Oven Baked 3-Ingredient Mayo Parmesan ChickenServings: 4
Ingredients
4 boneless, skinless chicken breasts (about 2 pounds total)
1 cup mayonnaise (regular or light, not fat-free)
1 cup grated or finely shredded parmesan cheese
Directions
Preheat your oven to 375°F (190°C). Lightly grease a 9x13-inch glass casserole dish or coat it with a thin layer of cooking spray.
Pat the chicken breasts dry with paper towels and trim any excess fat. Lay the chicken in a single layer in the prepared glass casserole dish, leaving a little space between each piece so they bake evenly.
In a medium bowl, stir together the mayonnaise and parmesan cheese until well combined.
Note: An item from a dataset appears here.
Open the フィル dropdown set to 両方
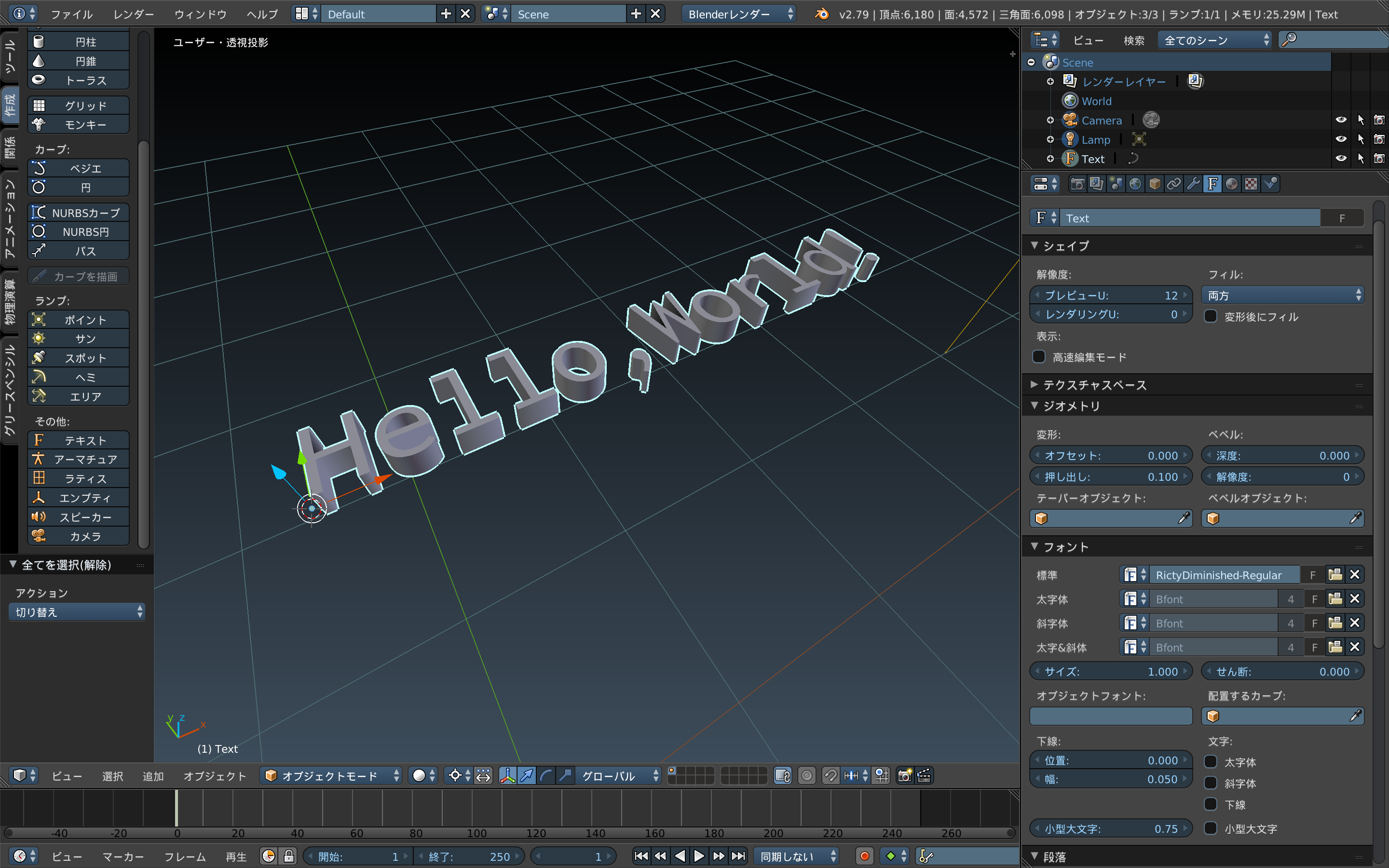 [1282, 296]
The mixture should be thick, creamy, and spreadable.
Spoon the mayo-parmesan mixture evenly over the tops of the chicken breasts. Use the back of the spoon to spread it so each piece is fully covered with a generous, even layer. This coating is what keeps the meat incredibly juicy and forms the golden crust.
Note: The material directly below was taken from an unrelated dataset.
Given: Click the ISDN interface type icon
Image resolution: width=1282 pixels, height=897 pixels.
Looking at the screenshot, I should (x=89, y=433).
Place the casserole dish on the middle rack of the preheated oven. Bake for 25–35 minutes, depending on the thickness of your chicken breasts, until the chicken is cooked through and the topping is bubbly and starting to turn golden brown. The internal temperature of the thickest part of the chicken should reach 165°F (74°C).
Once the chicken is cooked, turn the oven to broil on high for 1–3 minutes, watching closely, just until the top is a deeper golden brown and slightly crispy around the edges. Do not walk away during this step so it doesn’t burn.
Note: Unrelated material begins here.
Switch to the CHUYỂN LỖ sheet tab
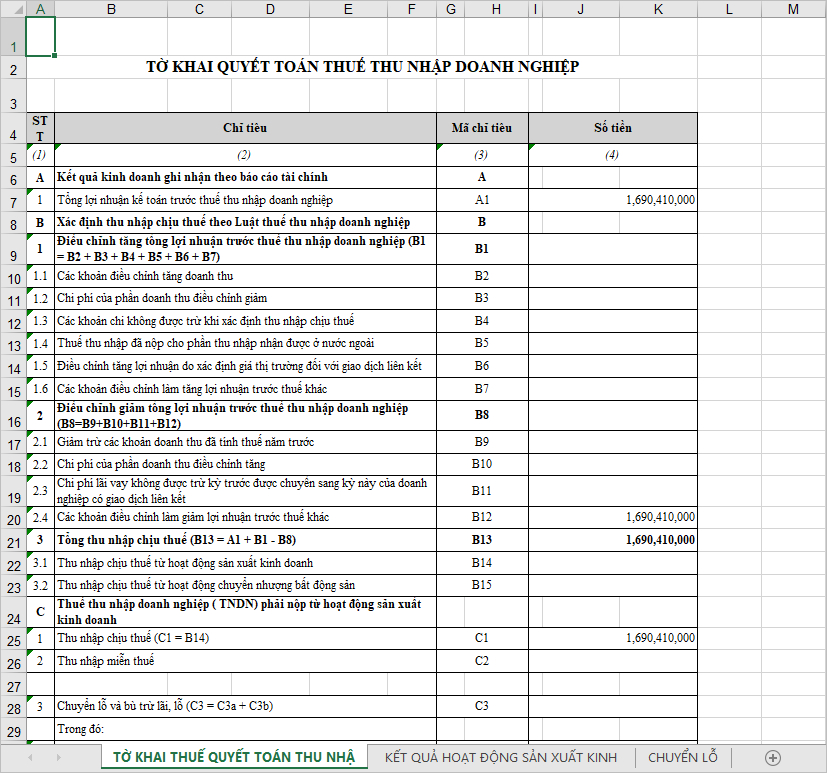The height and width of the screenshot is (773, 827). point(682,757)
Carefully remove the dish from the oven and let the chicken rest in the casserole dish for about 5 minutes. This helps the juices settle and keeps the meat tender when you slice into it.
Serve the chicken straight from the glass casserole dish, spooning some of the creamy, cheesy juices from the bottom of the pan over each piece. Enjoy while hot with your favorite sides.
Variations & Tips
For picky eaters, you can use half mayonnaise and half plain Greek yogurt to lighten things up a bit while still keeping the chicken moist; just know it will be a little tangier. If someone in your house isn’t a big parmesan fan, use a milder grated cheese like an Italian blend or finely shredded mozzarella mixed with a smaller amount of parmesan. You can also lightly pound the chicken breasts to an even thickness before baking so they cook more evenly and stay extra juicy. For a slightly crisper top, sprinkle a tablespoon or two of dry breadcrumbs over the mayo-parmesan layer before baking (this technically adds an extra ingredient, so only do this if you’re not strict about the 3-ingredient rule). To stretch the meal, slice the cooked chicken and serve it over pasta, rice, or on toasted rolls as warm, cheesy chicken sandwiches. Leftovers reheat well in a low oven (covered with foil) so the topping softens and the chicken doesn’t dry out.